After rehydrating the dried scallops and some dried shrimp, Jacobson pulsed them in a food processor with Fresno chile, ginger, garlic, shallot, green garlic, basil, and oregano until the mixture was roughly chopped, then panfried it in oil for about 15 minutes to caramelize it. He added white wine, fish sauce, and tomatoes and simmered the sauce over low heat until the tomatoes were broken down. “I’m not going to strain this,” he said. “I like how crunchy it is; I like that there’s shrimp faces in here.”

Jacobson used the sauce, together with lime juice and olive oil, to dress a simple salad of celery and chrysanthemum. For extra brightness and spice, he also added some lemon kosho (like yuzu kosho but with different fruit), which he made by fermenting lemon rind and jalapeño with salt for about two weeks. Finally, he microplaned a little bit of dried scallop over the top of the salad. “Kind of like scallop two ways, but not enough to really say anything stupid like that,” he says.

Tasting it, Jacobson commented, “It’s great and vibrant, has that umami I wanted, but hazelnuts would make it so much better.

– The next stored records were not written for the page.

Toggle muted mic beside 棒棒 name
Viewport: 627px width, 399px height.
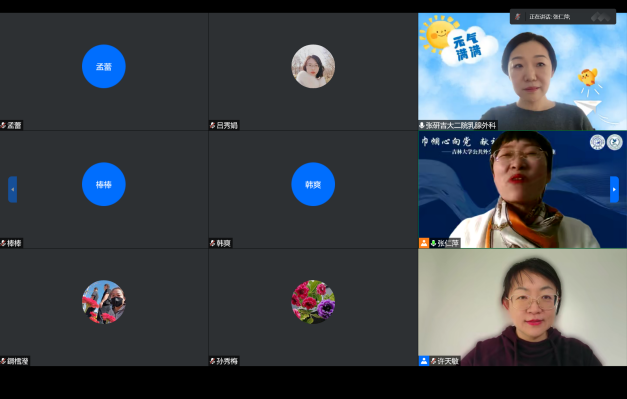(3, 243)
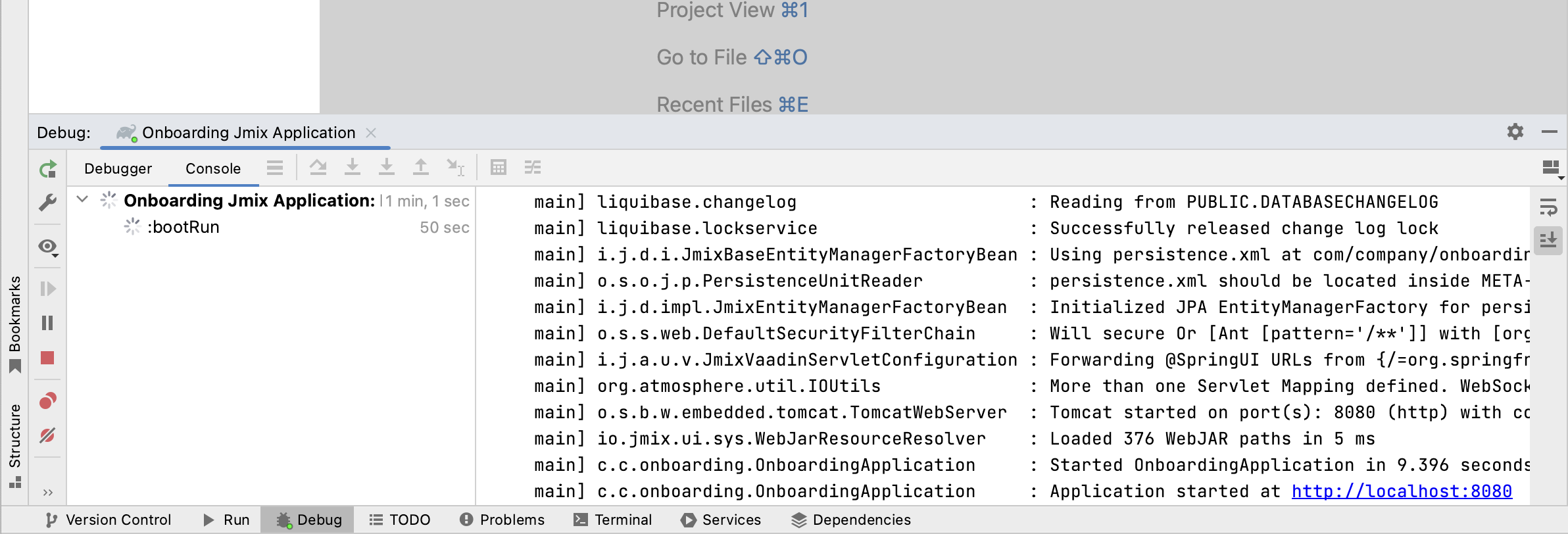Pause the program execution
1568x534 pixels.
[x=47, y=323]

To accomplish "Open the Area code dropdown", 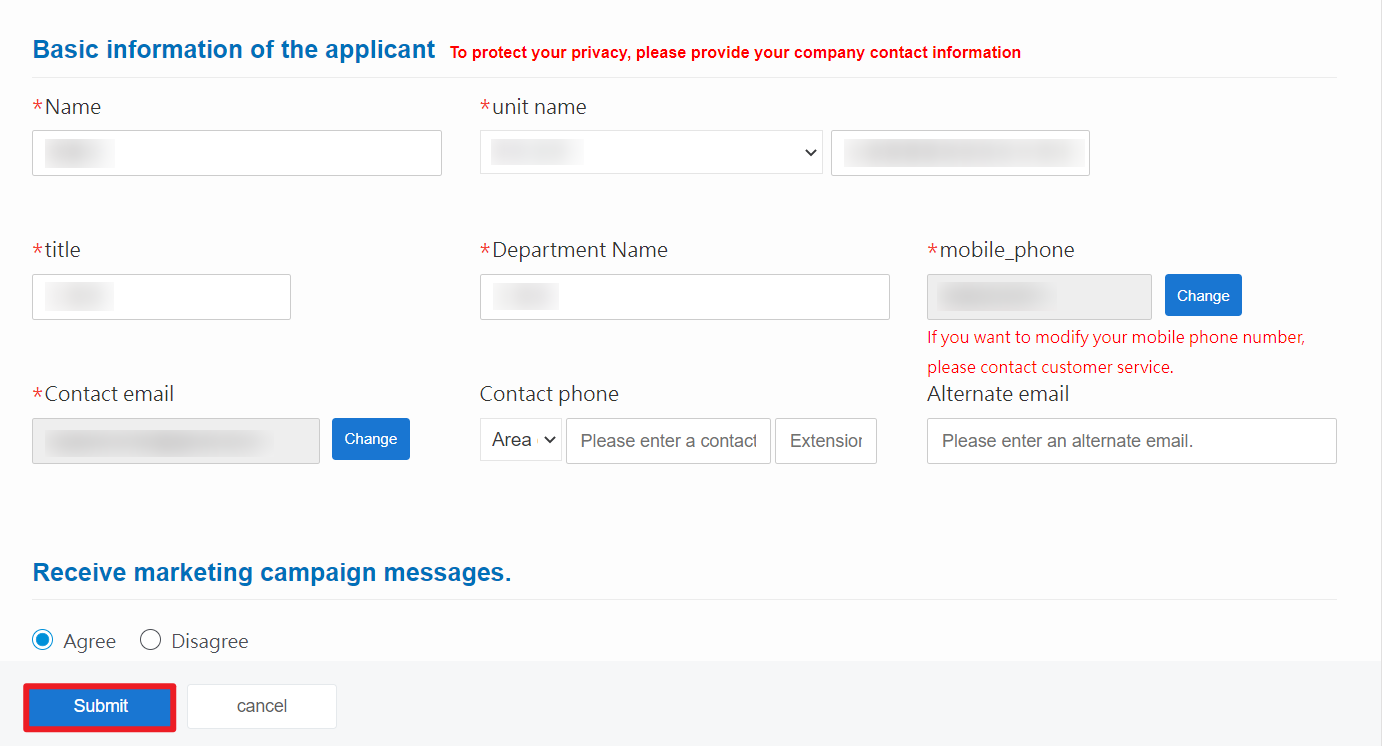I will 521,440.
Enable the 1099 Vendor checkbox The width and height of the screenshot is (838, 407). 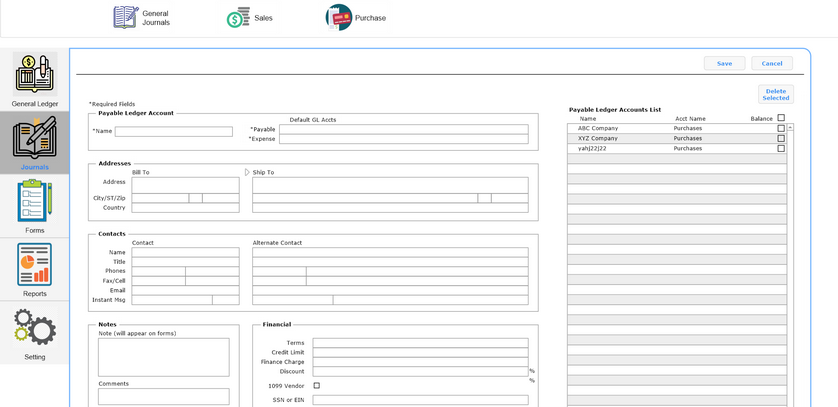click(x=317, y=385)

Shit.”

Shaved celery salad with dried scallop
Shaved celery salad with dried scallopCredit: Julia Thiel

Who’s next:
Jacobson has challenged Jimmy Papadopoulos of Bellemore to create a dish with argan oil, a Moroccan oil that’s extracted from the kernels of the argan tree.

Shaved celery salad with dried scallop

1 cup shaved celery
14 chrysanthemum leaves
2 T hazelnuts (roasted and smashed)

Mediterranean “XO” Sauce
3 dried scallops (hydrated in hot water for 2 hours)
1 cup dried shrimp (hydrated in hot water for 2 hours)
5 cloves garlic
1 Fresno chile (sliced)
2 T ginger (sliced)
1 radish (sliced)
8 green onions (sliced)
½ cup white wine
2 T fish sauce
Leaves from one sprig of basil
Leaves from one sprig of oregano
5 tomatoes (quartered)
Lemon juice to taste
Salt to taste
Black pepper to taste
1 cup olive oil

¼ cup lime juice
Zest of one lime     
1 T olive oil
2 T “XO” Sauce

1. Place the strained scallops and shrimp in a food processor.
2. Add ginger, garlic, herbs, onion, and radish, and process until a chunky paste forms. (It’s important to regularly scrape down the sides of the processor to incorporate all the ingredients uniformly.)
3. Saute the mixture with the olive oil until well caramelized, about 15 minutes.
4. Add the white wine and cook au sec (until almost dry).
5. Add fish sauce, tomatoes, and about a cup of water.
6. Simmer until the tomatoes are broken down and a thick red sauce forms.
7. Season with salt, pepper, and lemon juice, then chill.
8. Make the vinaigrette by whisking all ingredients together and adding salt to taste.

To plate:
Place the salad ingredients in medium mixing bowl. Drizzle in the vinaigrette vigorously. Place in a bowl and using a microplane, grate a little dried scallop over the top.